House of Assembly - Fifty-First Parliament, Second Session (51-2)
2007-11-15 Daily Xml

Contents

MURRAY RIVER, LOWER LAKES

Mr PENGILLY (Finniss) (12:29): I move:

That this house condemns the state government for its environmental treatment of the Lower Lakes of the River Murray and the subsequent effect on communities living around those lakes.

Water, water, water—or, more to the point, the lack of water, and specifically in this case the enormous environmental consequences of what are indeed the social and economic consequences of what is happening on the lower lakes and the lower reaches of the River Murray, part of which is contained within my electorate, and I talk specifically about Goolwa, Hindmarsh Island and Currency Creek. Also, of course, the member for Hammond has part of the lakes and, indeed, the member for MacKillop has some as well.

At this morning's hearing of the Natural Resources Committee, Professor Peter Cullen made specific comment about the devastating effect that is being felt in the Coorong and the Lower Lakes. He said that it may already be too late to save the Coorong. This is an absolute tragedy. The Lower Lakes and the Coorong are so environmentally important to the Murray and they are economically important to the people who live and work in the area.

RECORDS:
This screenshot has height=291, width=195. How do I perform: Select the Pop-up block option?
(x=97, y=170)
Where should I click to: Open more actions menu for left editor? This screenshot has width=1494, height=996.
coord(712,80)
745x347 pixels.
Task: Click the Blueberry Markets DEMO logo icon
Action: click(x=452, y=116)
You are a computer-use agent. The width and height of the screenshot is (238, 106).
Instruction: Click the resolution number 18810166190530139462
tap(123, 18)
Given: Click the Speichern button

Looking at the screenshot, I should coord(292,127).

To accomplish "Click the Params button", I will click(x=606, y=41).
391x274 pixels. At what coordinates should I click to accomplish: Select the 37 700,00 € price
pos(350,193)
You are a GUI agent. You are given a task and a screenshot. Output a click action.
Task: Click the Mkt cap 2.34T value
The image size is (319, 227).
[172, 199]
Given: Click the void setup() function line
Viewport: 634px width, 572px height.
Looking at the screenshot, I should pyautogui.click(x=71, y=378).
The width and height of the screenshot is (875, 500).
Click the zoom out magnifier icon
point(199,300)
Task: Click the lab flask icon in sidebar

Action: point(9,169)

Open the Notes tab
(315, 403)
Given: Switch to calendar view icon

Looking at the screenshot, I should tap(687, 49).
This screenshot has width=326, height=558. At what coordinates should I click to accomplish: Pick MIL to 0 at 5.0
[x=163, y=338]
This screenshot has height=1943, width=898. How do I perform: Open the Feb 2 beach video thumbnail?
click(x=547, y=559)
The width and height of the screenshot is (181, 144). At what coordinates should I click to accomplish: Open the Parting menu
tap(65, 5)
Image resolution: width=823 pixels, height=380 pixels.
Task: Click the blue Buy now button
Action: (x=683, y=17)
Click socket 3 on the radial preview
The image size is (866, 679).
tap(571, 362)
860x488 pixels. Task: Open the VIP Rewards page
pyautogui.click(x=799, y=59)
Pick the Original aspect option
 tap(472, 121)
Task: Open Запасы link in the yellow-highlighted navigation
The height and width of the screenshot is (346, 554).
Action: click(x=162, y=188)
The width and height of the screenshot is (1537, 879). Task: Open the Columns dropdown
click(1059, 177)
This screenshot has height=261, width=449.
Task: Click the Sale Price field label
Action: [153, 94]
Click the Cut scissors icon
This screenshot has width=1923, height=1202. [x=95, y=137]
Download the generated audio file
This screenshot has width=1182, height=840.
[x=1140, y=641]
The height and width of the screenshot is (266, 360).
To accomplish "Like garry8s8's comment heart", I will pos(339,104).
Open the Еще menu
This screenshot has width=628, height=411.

WORK TO DO:
1. In the Lower Lakes excerpt, which places does Mr Pengilly name as being in his electorate? List all of them.
2. Using the Lower Lakes excerpt, answer yes or no for each statement, and quote the words from the text that decide it.
(a) Professor Peter Cullen commented at a Natural Resources Committee hearing.
(b) The motion praises the state government for how it has treated the Lower Lakes.
(c) Professor Cullen said it is certainly too late to save the Coorong.
3. Write out the Lower Lakes excerpt word for word between "That this house" and "around those lakes.", inclusive.
The entries have nothing to do with what is asked here.

ANSWERS TO EACH TASK:
1.
Goolwa
Hindmarsh Island
Currency Creek

2.
(a) Yes: "At this morning's hearing of the Natural Resources Committee, Professor Peter Cullen made specific comment"
(b) No: "That this house condemns the state government for its environmental treatment of the Lower Lakes"
(c) No: "He said that it may already be too late to save the Coorong."

3.
That this house condemns the state government for its environmental treatment of the Lower Lakes of the River Murray and the subsequent effect on communities living around those lakes.